DA renews bid to control W Cape police
Mail & Guardian
|May 30, 2025
The party has bristled at billionaire Johann Rupert's remarks that the Cape Flats are the epicentre of South Africa's violent crime problem
The Democratic Alliance again called for the devolution of policing powers to the Western Cape, arguing that the centralised control of the South African Police Service (SAPS) has failed people plagued by violent crime, particularly on the Cape Flats.
This renewed push follows remarks made by billionaire businessman Johann Rupert during a meeting between a South African delegation led by President Cyril Ramaphosa and United States President Donald Trump in the Oval Office last week.

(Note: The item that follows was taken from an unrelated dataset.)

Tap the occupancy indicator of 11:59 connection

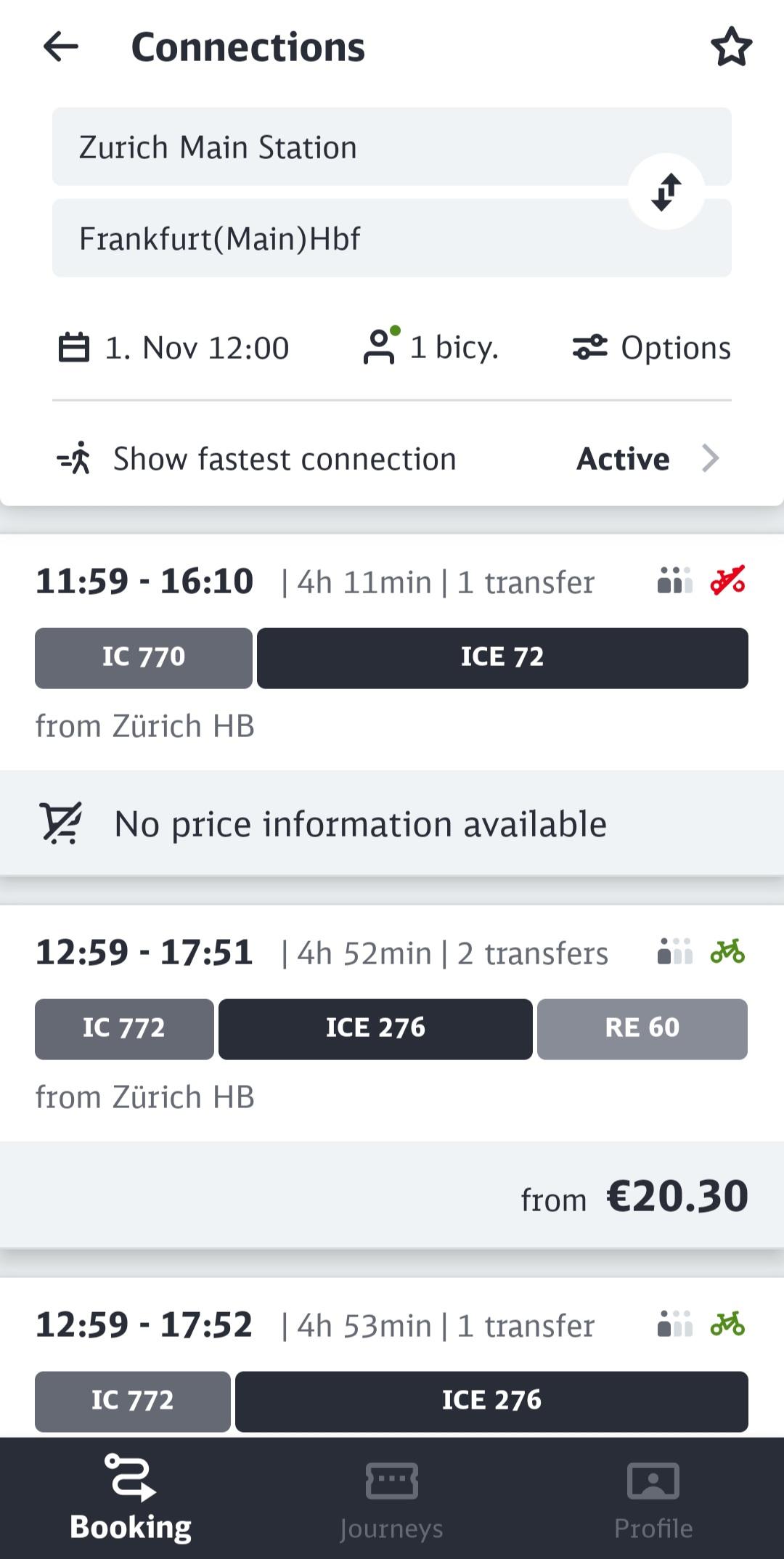[675, 581]
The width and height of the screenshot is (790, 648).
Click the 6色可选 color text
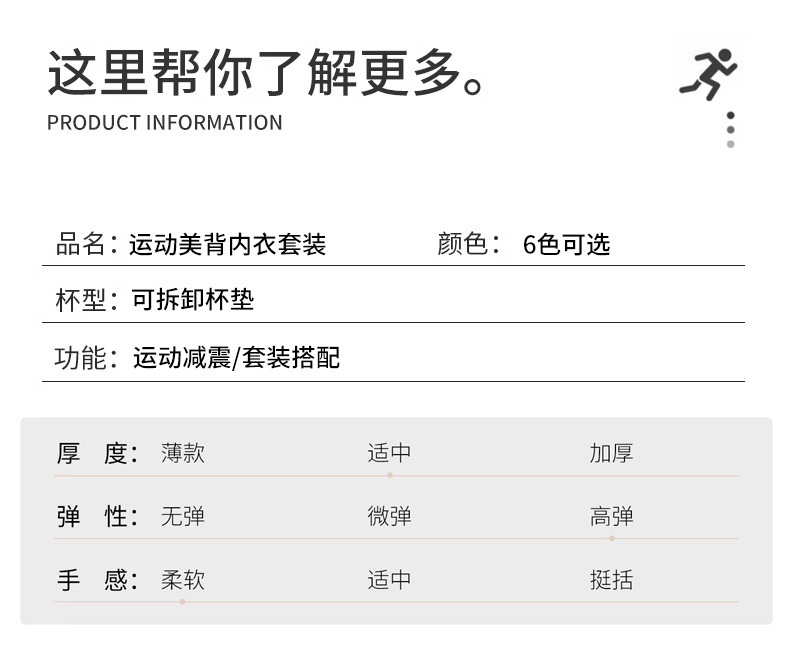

Rupert described the Cape Flats as the epicentre of South Africa's violent crime problem and endorsed the idea of provinces taking greater control over policing functions. He also advocated for the use of advanced technologies such as Starlink — a satellite internet system developed by Elon Musk's SpaceX — to boost real-time communication, surveillance and modernise crime fighting in neglected areas.
The DA, which controls the Western Cape, has bristled at Rupert's comments, which were meant to convey that crime affects all parts of South Africa, including what is arguably the best-run province in the country.
"He [Rupert] knows full well that the criminal justice system ... is in the control of the national state," said the party's spokesperson on policing, Ian Cameron, who also chairs parliament's portfolio committee on police.
Cameron called Rupert's comments "misleading" and said it was "completely false" that the DA controlled the police in the Western Cape, calling for policing powers to be devolved to the province.
Barely two days after the Oval Office meeting, in which Trump accused South Africa of perpetrating a "white genocide", Police Minister Senzo Mchunu released the country's latest crime statistics, which showed that nearly 90% of the country's gang murders occur in the Western Cape.